The Parable of DACA: Living in the shadows

“This clandestine war of denial would thus be waged in the shadows, in that twilight space of what is called mourning.”
Jacques Derrida, “By Force of Mourning

For the past week, leading up to yesterday’s announcement concerning what many predicted would be the closure of the Deferred Action for Childhood Arrivals and then after the fateful announcement, the language of the day has been “living in the shadows.” DACA recipient after DACA recipient has explained what living in the shadows meant and what it will mean. Today, an “immigration hardliner” Congressman explained that forcing people back into the shadows is justice: “They continue to live the objective that they sought to achieve when they illegally entered America. Live in the shadows. Live in the shadows and if you get crossways with the law, then the law requires they be placed in criminal proceedings and go home.
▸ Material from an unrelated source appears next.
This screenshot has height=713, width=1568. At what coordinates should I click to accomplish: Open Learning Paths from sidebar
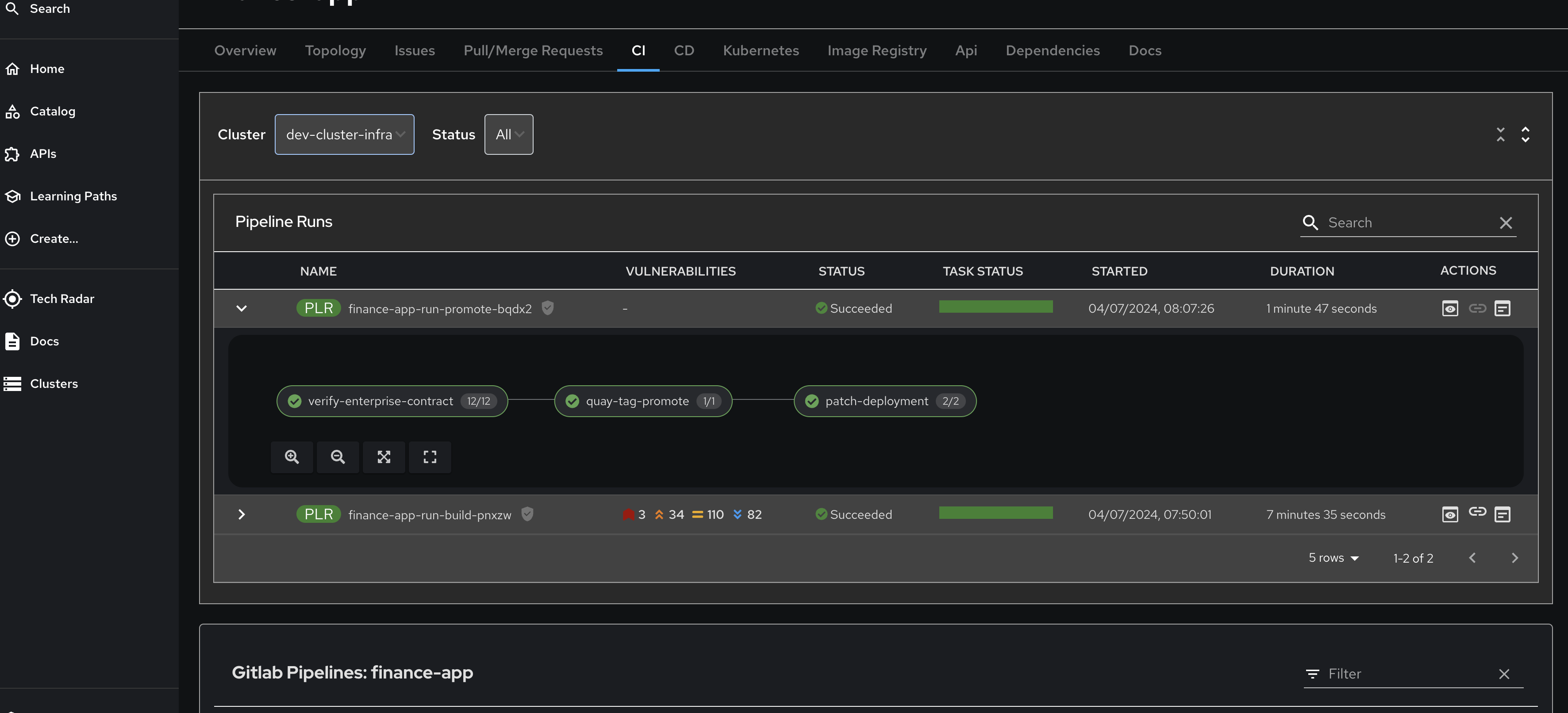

I think there’s justice there, but we need to provide justice.” We need to provide justice.

DACA recipient and Rhode Island resident Rodrigo Pimentel explains, “Living in the shadows means declining legitimate job offers, as I would be unable to work lawfully. Undocumented people that work “off the books” risk employer exploitation such as wage theft. My father was a victim of this when he first came to the US: he found a job in Maryland soon after arrival, but after two weeks of work, he was laid off without pay and no legal recourse. Like many undocumented people, I fear that I may have to move from job to job, without a sense of knowing where I will be working next week or even whether I will be paid.”

Ivy Teng Lei adds, “`Living in the shadows’ is a very accurate way of describing our way of life. We never caused trouble, never asked for more than what we were given, and were perpetually afraid to attract anyone’s attention.”
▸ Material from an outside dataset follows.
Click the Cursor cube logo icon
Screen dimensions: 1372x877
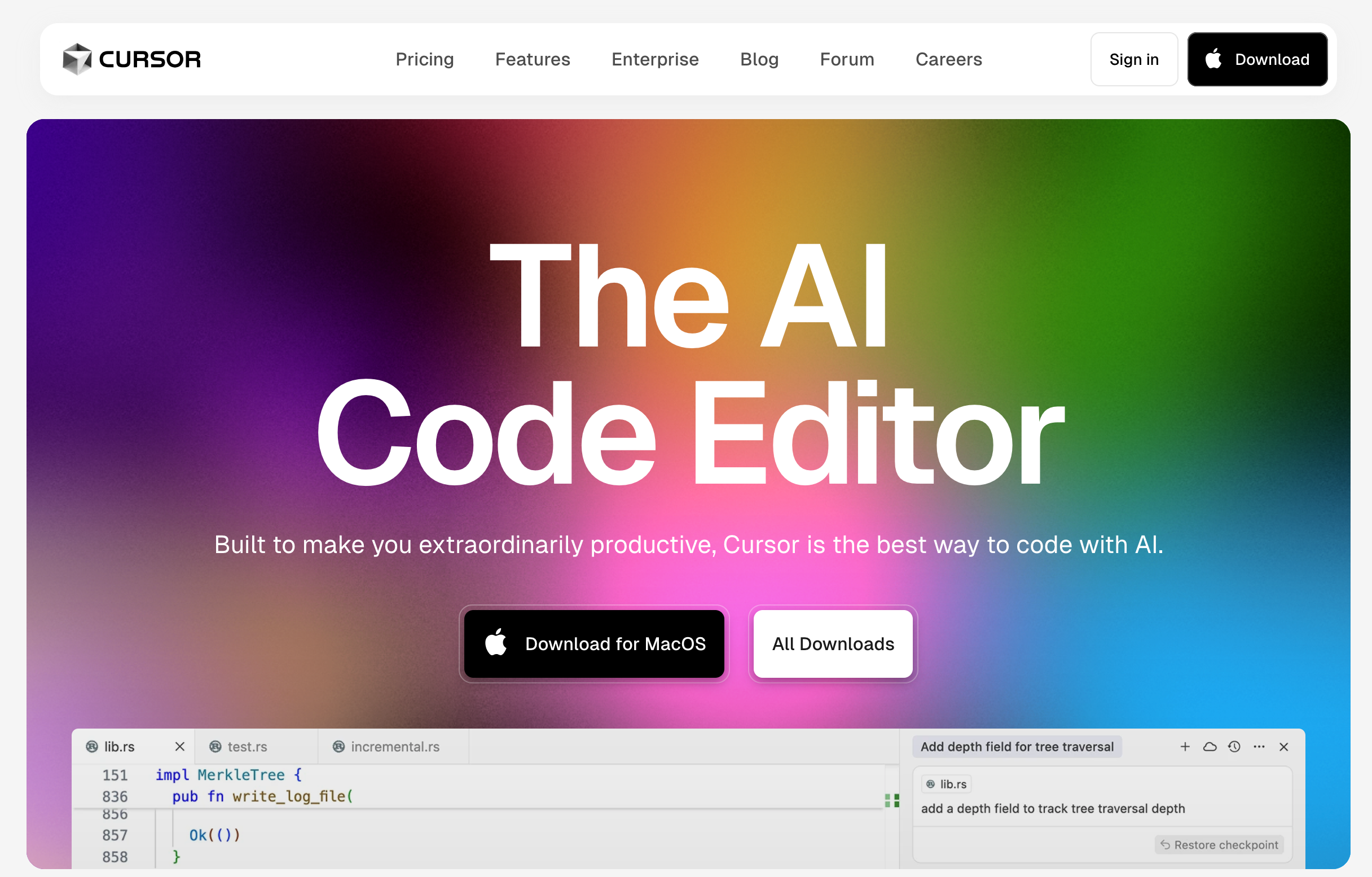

We will not go back to living in the shadows. We are here to stay, in the light and as part of the sunlit world.

In The Republic, Plato provides the parable, or allegory or myth, of the cave, in which prisoners are chained and bound from birth and can only look forward. They see reflections of a fire behind them, they hear the voices of men carrying objects, whose shadows they see, and they believe, they know, the shadows are real people. Then one prisoner is yanked into freedom. When he looks at the fire, he is temporarily blinded but continues out of the cave into the sunlight and sunlit world. Being a person of compassion, the prisoner returns to the cave to free his fellow prisoners. As he returns, he is again blinded, this time by the darkness of the cave. When he reports the wonders of the sunlit world, the perpetual prisoners mock him, blind man that he is. If they could, they would murder him. This is the foundational parable of living in the shadows.

Here is today’s version of that parable: The President, who says he has “great love” for DACA recipients, hides in his own shadows while his Attorney General uses bald-faced racist, xenophobic, White Nationalist lies in order to demonstrate that his vicious act of cruelty is actually a commission of compassion. Their supporters applaud and explain that forcing the young to live in the shadows is justice. The real crime of those threatened with being forced to live in the shadows is that they are human, all too human, and that they have seen the light and the sunlit world. Their crime is their humanity. For the others, the ones who impose and enforce the State of Shadows, their crime is murder, murder of the soul, murder of the dream. They do not know that, while living in the shadows is impossibly hard, mistaking human beings for shadows is a crime against humanity. The work of mourning must wait until we finish the work of justice and freedom.